Han was unlikely to have been born anywhere near China’s capital city, since his mother, during her one visit to America, spoke with an accent so incomprehensible that Han’s wife had called it “dirt,” her word for “country.”

Said wife, Feng Fei, was ten years younger than her husband, who, if their screaming matches could be believed, tried to abandon his family as soon as his feet touched American soil.

It was not Han but rather his best friend, “Uncle Pang,” who secured visas and later green cards for Feng Fei and the children, incurring a debt they would never fully repay.

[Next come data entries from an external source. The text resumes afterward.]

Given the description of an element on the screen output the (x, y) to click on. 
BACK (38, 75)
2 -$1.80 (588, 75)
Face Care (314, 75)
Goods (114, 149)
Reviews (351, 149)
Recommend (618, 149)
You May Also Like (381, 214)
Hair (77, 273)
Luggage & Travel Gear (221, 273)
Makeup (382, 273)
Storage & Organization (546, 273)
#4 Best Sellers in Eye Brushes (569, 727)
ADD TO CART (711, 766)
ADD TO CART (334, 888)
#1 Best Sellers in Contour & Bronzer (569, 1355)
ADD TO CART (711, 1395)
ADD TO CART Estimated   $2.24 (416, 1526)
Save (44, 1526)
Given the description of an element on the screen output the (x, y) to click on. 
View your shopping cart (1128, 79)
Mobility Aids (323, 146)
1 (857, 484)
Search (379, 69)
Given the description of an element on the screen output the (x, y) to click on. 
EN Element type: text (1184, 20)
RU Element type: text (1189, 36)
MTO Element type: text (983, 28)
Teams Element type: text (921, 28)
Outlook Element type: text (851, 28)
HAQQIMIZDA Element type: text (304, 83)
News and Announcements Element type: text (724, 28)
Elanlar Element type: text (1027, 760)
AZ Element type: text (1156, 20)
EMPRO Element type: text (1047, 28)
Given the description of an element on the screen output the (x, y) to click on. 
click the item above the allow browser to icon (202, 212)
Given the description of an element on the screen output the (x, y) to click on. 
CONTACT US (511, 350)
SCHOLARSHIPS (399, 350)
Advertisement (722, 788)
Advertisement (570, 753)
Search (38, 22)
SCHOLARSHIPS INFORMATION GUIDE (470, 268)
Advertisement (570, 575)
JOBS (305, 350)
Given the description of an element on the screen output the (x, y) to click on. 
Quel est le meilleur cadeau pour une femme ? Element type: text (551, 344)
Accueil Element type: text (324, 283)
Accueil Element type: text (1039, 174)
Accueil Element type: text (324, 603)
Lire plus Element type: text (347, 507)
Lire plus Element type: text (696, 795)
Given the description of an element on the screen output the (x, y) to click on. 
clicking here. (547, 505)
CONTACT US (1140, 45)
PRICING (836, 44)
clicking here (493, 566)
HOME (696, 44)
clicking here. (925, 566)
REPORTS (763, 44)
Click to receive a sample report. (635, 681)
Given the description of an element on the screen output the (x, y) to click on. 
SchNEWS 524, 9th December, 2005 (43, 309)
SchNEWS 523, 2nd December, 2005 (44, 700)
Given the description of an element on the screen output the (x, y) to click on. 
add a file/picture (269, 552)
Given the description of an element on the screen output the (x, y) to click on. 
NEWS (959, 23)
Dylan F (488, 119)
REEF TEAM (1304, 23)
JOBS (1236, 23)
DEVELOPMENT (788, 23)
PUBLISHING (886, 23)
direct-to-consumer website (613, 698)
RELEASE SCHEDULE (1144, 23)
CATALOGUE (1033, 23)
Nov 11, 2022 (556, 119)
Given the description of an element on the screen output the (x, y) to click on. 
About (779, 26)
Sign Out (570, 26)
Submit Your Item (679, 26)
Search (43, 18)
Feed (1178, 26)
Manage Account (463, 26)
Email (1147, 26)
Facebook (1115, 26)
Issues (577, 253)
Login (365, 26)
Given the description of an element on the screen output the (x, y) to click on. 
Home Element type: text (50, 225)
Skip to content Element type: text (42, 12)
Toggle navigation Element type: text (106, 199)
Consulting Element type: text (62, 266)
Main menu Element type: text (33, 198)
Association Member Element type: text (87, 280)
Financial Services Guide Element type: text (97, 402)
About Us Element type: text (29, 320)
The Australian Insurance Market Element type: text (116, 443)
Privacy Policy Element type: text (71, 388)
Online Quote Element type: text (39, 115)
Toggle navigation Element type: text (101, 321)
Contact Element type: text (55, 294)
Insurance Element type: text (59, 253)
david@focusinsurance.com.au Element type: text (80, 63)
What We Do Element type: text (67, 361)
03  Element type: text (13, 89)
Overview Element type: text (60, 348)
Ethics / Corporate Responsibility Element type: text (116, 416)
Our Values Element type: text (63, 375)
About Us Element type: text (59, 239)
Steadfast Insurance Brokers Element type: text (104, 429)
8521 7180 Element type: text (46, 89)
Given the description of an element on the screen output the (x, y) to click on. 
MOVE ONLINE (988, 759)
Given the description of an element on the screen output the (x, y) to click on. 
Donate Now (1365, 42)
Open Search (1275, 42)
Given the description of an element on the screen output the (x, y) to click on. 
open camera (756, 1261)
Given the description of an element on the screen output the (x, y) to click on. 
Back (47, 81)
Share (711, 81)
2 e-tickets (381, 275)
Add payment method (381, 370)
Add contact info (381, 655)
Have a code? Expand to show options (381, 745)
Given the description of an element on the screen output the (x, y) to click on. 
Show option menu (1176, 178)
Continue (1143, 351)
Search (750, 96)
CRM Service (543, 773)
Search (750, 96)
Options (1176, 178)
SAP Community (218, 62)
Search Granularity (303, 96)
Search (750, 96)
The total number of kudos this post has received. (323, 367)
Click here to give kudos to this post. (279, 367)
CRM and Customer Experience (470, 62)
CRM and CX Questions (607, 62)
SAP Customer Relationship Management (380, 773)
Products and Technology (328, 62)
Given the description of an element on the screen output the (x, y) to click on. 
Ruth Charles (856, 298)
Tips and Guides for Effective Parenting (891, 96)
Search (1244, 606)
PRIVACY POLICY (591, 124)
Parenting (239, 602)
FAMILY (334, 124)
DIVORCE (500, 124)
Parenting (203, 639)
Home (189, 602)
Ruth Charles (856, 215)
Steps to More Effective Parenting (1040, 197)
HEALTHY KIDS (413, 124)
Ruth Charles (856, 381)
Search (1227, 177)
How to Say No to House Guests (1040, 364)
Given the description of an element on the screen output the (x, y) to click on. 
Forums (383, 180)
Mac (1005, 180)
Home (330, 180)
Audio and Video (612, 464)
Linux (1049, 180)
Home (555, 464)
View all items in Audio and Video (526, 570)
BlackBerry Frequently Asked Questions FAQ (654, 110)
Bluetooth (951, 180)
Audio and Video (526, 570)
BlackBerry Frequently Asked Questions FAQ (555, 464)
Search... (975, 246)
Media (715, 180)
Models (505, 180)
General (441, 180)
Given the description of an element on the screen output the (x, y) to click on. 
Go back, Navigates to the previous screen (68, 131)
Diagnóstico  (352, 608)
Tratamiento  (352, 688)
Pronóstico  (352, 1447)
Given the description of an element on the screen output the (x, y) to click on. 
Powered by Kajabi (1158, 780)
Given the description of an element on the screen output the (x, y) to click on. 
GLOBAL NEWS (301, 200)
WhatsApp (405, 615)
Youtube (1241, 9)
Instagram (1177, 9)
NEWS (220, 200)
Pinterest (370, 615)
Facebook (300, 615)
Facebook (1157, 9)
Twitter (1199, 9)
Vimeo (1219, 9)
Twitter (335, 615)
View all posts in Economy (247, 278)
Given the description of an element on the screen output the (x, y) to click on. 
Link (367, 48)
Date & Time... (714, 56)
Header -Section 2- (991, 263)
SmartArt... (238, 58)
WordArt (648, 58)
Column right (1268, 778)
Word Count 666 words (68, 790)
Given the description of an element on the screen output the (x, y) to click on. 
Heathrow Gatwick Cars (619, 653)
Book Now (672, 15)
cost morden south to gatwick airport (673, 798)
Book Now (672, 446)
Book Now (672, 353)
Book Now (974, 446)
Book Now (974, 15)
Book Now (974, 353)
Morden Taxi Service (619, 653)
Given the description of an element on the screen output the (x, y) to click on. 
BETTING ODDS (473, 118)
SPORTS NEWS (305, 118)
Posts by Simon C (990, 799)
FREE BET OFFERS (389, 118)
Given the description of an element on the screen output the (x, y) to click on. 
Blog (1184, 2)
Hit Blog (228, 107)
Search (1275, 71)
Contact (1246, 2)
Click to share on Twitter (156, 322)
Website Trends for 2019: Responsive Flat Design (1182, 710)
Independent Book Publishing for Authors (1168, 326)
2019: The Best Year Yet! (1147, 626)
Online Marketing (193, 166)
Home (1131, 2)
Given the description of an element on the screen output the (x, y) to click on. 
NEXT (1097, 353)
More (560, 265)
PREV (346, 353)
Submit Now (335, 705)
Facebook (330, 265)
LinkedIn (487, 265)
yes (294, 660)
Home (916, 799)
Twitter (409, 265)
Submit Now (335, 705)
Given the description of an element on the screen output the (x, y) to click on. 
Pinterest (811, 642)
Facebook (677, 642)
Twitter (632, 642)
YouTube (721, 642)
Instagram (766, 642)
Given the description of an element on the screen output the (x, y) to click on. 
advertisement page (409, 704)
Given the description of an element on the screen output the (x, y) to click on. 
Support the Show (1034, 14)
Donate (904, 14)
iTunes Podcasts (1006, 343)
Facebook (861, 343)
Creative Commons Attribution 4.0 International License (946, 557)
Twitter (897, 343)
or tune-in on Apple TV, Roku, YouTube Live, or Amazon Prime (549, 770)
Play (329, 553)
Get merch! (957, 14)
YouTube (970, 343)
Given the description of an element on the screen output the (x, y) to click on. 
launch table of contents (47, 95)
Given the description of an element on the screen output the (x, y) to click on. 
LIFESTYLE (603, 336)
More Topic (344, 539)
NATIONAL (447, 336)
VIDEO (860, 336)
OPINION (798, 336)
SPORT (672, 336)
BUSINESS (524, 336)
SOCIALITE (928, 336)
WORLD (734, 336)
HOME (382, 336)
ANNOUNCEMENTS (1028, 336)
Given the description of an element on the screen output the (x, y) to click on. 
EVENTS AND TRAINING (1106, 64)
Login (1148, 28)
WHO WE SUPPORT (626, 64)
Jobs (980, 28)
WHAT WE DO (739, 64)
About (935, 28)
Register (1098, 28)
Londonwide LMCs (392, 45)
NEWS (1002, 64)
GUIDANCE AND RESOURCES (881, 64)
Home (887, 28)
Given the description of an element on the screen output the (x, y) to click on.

Before the Beijing Duck House could open its doors, a fortunate lightning storm had to strike Han’s first restaurant, King China, and burn the shithole to the ground, allowing him to flip the insurance into a down payment for an abandoned building right off the highway.

Han was hardly reinventing the wheel with his menu. Northern Chinese cuisine could be summed up in three words: meat, onions, and garlic. And hot spot for the famous? Jimmy had had five years to laugh at the foolishness of that particular line.

So fuck his father’s legacy. Fuck his mother’s too. Jimmy’s new restaurant would not have such cheap illusions. Or clumsy, broken booths. Or incompetent waiters. His new restaurant would be as polished as the silver chopsticks he’d already bulk-ordered. The décor would be tasteful but luxurious. His menu would actually change—every week a new special, a catch of the day. None of the waiters would speak with an accent. His customers would be afraid of displeasing him.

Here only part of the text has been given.